なお、前記のように本件土地付近の道路事情は極めて悪いため、通勤、通学時、下校時などの時間帯は大型車両の通行が禁止されていたが、被控訴人としては、本件建物の完成が翌年四月の新学期に間に合うようスクールゾーンの規制を解除するなどして本件建築工事の進捗に協力した。
以上の事実を認めることができ、<反証排斥略>、他に右認定を左右するに足りる証拠はない。
三控訴人は、被控訴人は本件建築確認申請を処理するについて、本件西側敷地部分の通行問題につき行政指導を行う権限を有していなかったにもかかわらず、これを行い、その間建築確認申請の正式受理を留保し、建築基準法六条三項の法定期間内に建築確認をしなかつたことが違法であると主張するので、この点について判断するに、控訴人主張の本件西側敷地部分の通行問題が建築基準法及び指導要綱上建築確認に当たつて審査すべき事項でないことは明らかであり、右の点の審査、指導のために建築確認申請書の受理を留保し、あるいは建築確認事務の処理を遅延させることは原則として許されないことはいうまでもない。
しかしながら、建築基準法六条三項の定める期間は絶対的なものではなく、建築確認が右期間内になされなかつた場合であつても、右遅滞につき社会通念上合理的な理由がある場合には、右遅滞をもつて直ちに違法とすることはできず、また、いわゆる行政指導は法律の根拠がない場合であつても、それを行うにつき相当な理由がある場合にはこれをなし得るものであり、建築確認申請の処理に当たつて行政指導がなされる場合においても、当該建築申請に関し紛争が存在し、当該紛争を調整するにつき相当な理由があり、かつ当該紛争の内容、紛争の調整に対する当事者の対応状況、調整期間の長短など諸般の事情を総合して、当該行政指導が建築確認申請者の権利を不当に侵害するものと認められない限り、右行政指導をもつて一概に違法なものということはできない。

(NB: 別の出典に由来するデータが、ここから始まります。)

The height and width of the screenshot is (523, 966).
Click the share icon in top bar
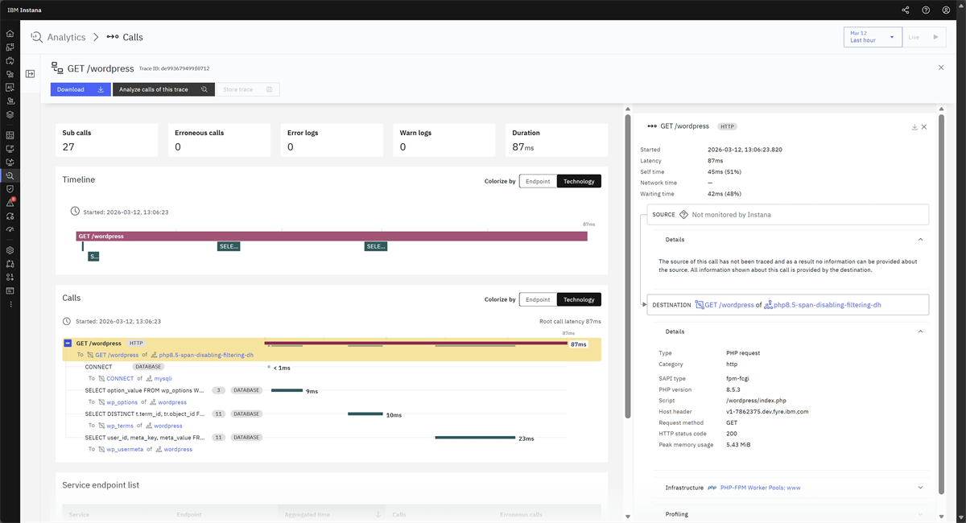[x=906, y=10]
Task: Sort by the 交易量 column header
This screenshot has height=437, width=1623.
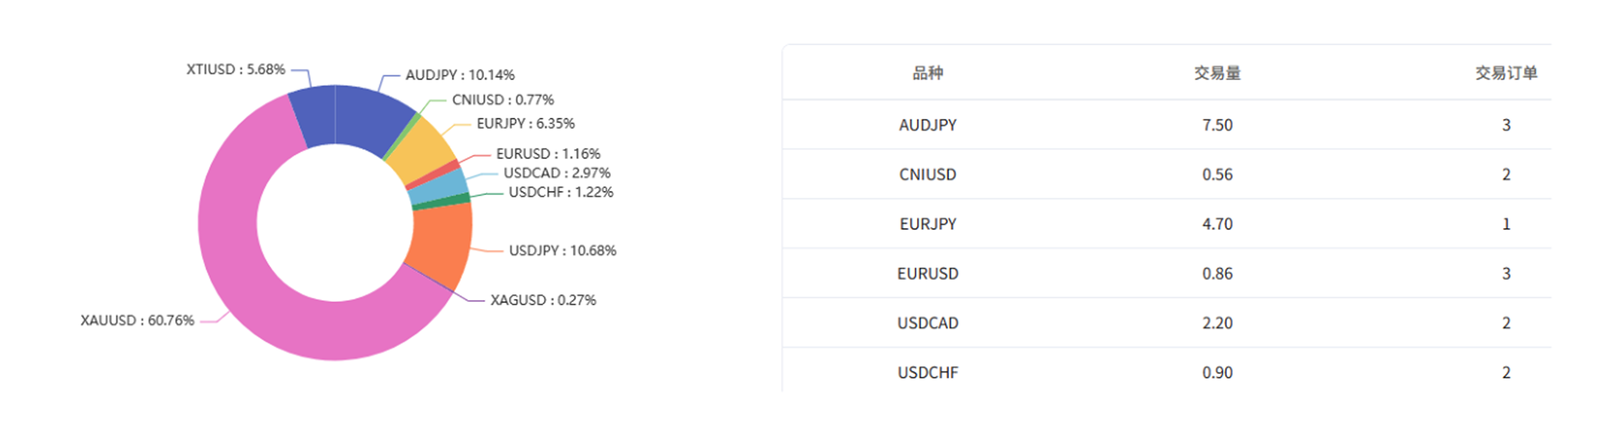Action: [1217, 73]
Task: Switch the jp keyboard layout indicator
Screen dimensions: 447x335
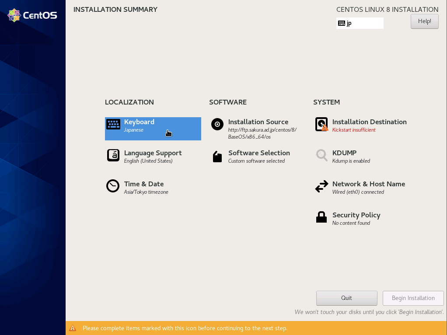Action: pos(360,23)

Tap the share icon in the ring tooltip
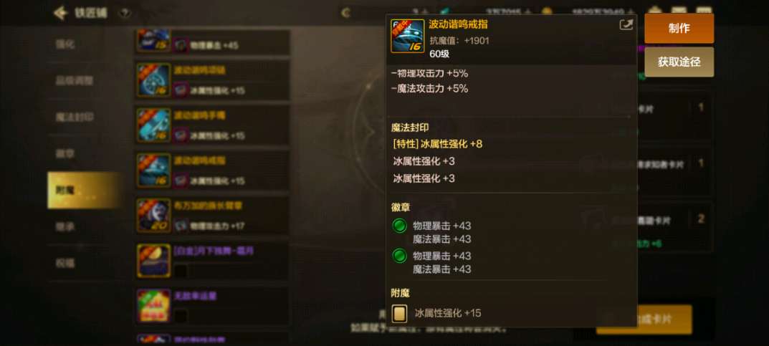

そこで、本件の場合について検討するに、前記認定事実によれば、控訴人が本件土地を取得する以前は、本件土地の南側に居住する住民が本件西側敷地部分を西武線大泉学園駅へ向かう通路として事実上使用していたが、控訴人が本件土地を取得した後は西側隣接地との境界に塀が設けられ住民の通行が禁止された経緯があること、そのため本件建物の建築に対する地域住民の反対が強く、地域住民三八二名から本件西側敷地部分を地域住民の生活通路として確保して欲しい旨の請願書が練馬区議会議長及び練馬区長宛に提出されていたこと及び本件土地を含む西武線大泉学園駅南側一帯は道路事情が悪く、本件土地周辺の将来における開発を考えると本件土地の西側に南北に通じる道路敷地を確保しておくことが望ましいことなどが認められ、これらの事実並びに被控訴人が地域環境の保全、住民の福祉の増進などの任務を負つている公共団体であることに照らすと、被控訴人が前記認定のように地域住民と控訴人間の紛争の調整、斡旋を行つたことについては相当な理由があつたというべきである。
そして、前記認定事実によれば、控訴人が建築確認申請書を提出してからこれが正式に受理されるまでに二九日を要したことが認められるが、右期間はそれほど長期のものではなく、その間、控訴人は被控訴人の調整を全く拒否していたわけではなく、最終的には控訴人の任意の判断に基づいて前記認定の念書を差し入れたこと、被控訴人は控訴人が翌年四月の新学期開始までに本件建物を完成しなければならない事情にあることを考慮し、右紛争の調整と平行して建築確認の審査事務を行つていたこと、前記確認申請受理から三五日目に確認がなされた後、控訴人は本件建物のA、B、C各棟を予定どおり昭和五二年三月下旬に完成し、同年四月からこれらを使用することができたこと、D棟の建築が当初の予定より遅れて完成が同年四月までに間に合わなかつた原因は、近隣住民において控訴人が本件土地の西側に隣接する私道部分を本件建物建築のために使用することに反対し、控訴人が当初の計画どおり西側私道から建築資材を搬入することができなかつたため前記認定のように本件建物の設計変更を行い、また根切土の処理方法を変更したことにあること及び地域住民と控訴人との間の紛争を解決することは本件建築工事を円滑に遂行することができることにもなり控訴人の利益にもなることなどにかんがみると、被控訴人の行つた行政指導によつて控訴人の権利が不当に侵害されたものと認めることはできない。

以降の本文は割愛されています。